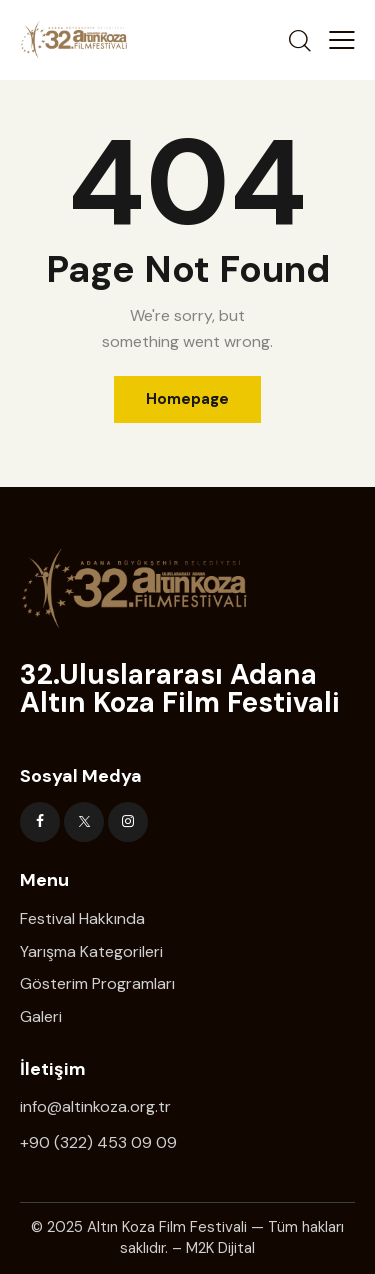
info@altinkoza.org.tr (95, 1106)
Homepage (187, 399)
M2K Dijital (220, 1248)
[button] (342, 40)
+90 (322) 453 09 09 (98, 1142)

******

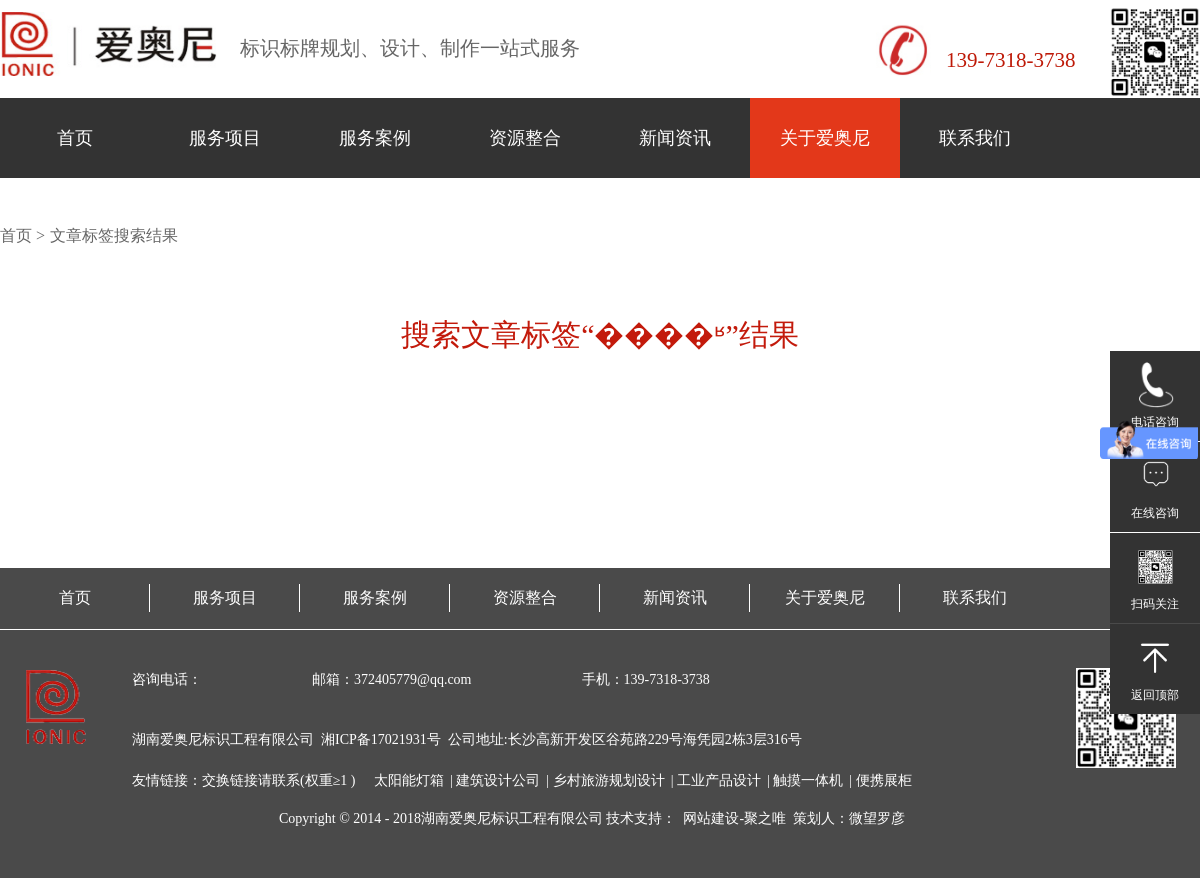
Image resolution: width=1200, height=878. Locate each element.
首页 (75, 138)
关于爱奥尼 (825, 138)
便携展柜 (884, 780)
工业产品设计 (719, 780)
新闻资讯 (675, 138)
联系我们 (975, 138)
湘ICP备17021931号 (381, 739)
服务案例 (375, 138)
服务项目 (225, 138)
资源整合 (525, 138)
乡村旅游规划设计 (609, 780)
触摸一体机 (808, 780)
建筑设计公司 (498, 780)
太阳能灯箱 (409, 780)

******

### TASK INSTRUCTIONS
Render the items as a Markdown table with the columns Row and Text, numbering each row and omitting blank lines. Begin at the line that contains "info@altinkoza.org.tr (95, 1106)" and stop after the line that contains "[button] (342, 40)".

### EXERCISE SOLUTION
| Row | Text |
|---|---|
| 1 | info@altinkoza.org.tr (95, 1106) |
| 2 | Homepage (187, 399) |
| 3 | M2K Dijital (220, 1248) |
| 4 | [button] (342, 40) |